Think wind energy is not political? How about two US Senators holding up White House Defense Department nominees because a wind farm developer is pouting?

Amazing stuff when you think about.  A useless form of energy which markets itself as a force for national security whines to two United States Senators that testing for a conflict between wind towers and military radar systems will cause them to miss their groundbreaking ceremony.
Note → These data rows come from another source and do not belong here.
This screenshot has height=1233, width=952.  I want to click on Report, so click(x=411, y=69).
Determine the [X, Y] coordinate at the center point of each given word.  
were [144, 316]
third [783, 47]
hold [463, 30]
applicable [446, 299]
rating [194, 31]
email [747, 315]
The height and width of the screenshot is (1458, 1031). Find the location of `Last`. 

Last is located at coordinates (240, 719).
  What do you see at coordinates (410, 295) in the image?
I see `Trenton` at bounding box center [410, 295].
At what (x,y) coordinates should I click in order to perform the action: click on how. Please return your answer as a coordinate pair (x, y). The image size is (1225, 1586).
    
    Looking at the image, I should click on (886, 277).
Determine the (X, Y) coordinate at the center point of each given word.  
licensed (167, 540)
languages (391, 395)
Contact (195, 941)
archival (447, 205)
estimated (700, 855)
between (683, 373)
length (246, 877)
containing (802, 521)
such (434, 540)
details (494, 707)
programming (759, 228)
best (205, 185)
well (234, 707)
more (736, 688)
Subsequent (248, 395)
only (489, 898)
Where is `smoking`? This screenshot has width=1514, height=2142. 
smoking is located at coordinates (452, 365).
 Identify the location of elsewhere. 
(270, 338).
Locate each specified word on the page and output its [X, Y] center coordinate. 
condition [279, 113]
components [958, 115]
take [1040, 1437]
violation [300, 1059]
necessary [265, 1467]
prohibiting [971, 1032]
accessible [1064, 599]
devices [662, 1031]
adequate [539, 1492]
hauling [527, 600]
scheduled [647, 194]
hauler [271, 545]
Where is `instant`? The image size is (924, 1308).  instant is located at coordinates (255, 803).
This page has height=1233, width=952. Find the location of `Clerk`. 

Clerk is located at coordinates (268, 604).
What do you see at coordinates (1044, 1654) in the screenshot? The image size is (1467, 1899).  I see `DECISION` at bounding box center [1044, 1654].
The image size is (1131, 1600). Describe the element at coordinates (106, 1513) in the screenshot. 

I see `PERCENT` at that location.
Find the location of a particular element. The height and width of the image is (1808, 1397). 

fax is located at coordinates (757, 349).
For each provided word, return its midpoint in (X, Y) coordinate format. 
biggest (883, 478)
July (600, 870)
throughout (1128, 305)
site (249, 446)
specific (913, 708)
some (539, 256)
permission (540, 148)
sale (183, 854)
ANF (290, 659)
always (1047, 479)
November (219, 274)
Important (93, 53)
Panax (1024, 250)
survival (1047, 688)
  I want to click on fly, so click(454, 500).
Here’s the full article from Oregonlive:

Pentagon calls for more study of radar conflicts from Shepherds Flat wind farm

By Scott Learn, The Oregonian

April 16, 2010, 5:24PM

The Department of Defense said today it has asked radar experts at the Massachusetts Institute of Technology’s Lincoln Laboratory to evaluate whether the huge  Shepherds Flat wind farm in north-central Oregon would interfere with signals from a radar station in Fossil if built.

The study will take up to 60 days and extend past the long-planned May 1 groundbreaking date for the Shepherds Flat project, which at 338 turbines and 845 megawatts of capacity would be the largest wind farm in the nation and perhaps the world.

Delays would likely increase if the laboratory, a specialist in national security research, confirms significant conflicts with military radar.

“It is a delay that we and the project cannot tolerate,” said Les Gelber, a partner with Caithness Energy, the wind farm’s developer.

Dorothy Robyn, deputy undersecretary of defense for installations and environment, said this afternoon that the laboratory will analyze whether the towers pose a security threat and, if so, what can be done to mitigate that threat.

Potential options including upgrading or replacing the Fossil station, adding radar that is less sensitive to the turbines and adding “gap-filler” radar to offset problems caused by the turbines.

The laboratory’s experts will work “as fast as they can,” Robyn said. “It will provide an independent assessment of how much of a risk this poses to radar operations and an important look at mitigation options.”

Robyn agreed that  Federal Aviation Administration and military review of wind projects is flawed, coming well after wind farms have already received other regulatory approvals. “It is by definition an 11th-hour process,” she said, “and that is not satisfactory.”

The FAA, with Air Force backing, issued a “notice of presumed hazard” to the project in March, effectively barring wind turbine construction after the company had already signed a deal with General Electric for the new turbines and lined up investors.

The Shepherds Flat turbines — combined with about 1,800 other turbines built or proposed within the Fossil station’s range — would “seriously impair the ability of the (Department of Defense) to detect, monitor and safely conduct air operations in this region,” the notice said.

There is no overlapping radar coverage in the area, the notice said, and the station “already experiences significant clutter and target tracking issues in this general area.”

Gelber said the Lincoln Laboratory study should have started three years ago, when the company first talked with the Air Force about the project.

The company also tried to get the military to pursue solutions after the FAA issued its notice in March, with no success and no elaboration of the conflicts between the farm and the radar system, he said.

Caithness is working with Oregon Sens.  Ron Wyden and Jeff Merkley as well as White House officials to try to push for a quicker solution. On Friday, Wyden and Merkley placed holds on three Obama Administration defense nominees to protest the military’s position and try to speed resolution of the dispute.

Shepherds Flat will provide 706 construction jobs, Caithness says, and millions in royalty payments for farmers and ranchers in Gilliam and Morrow counties.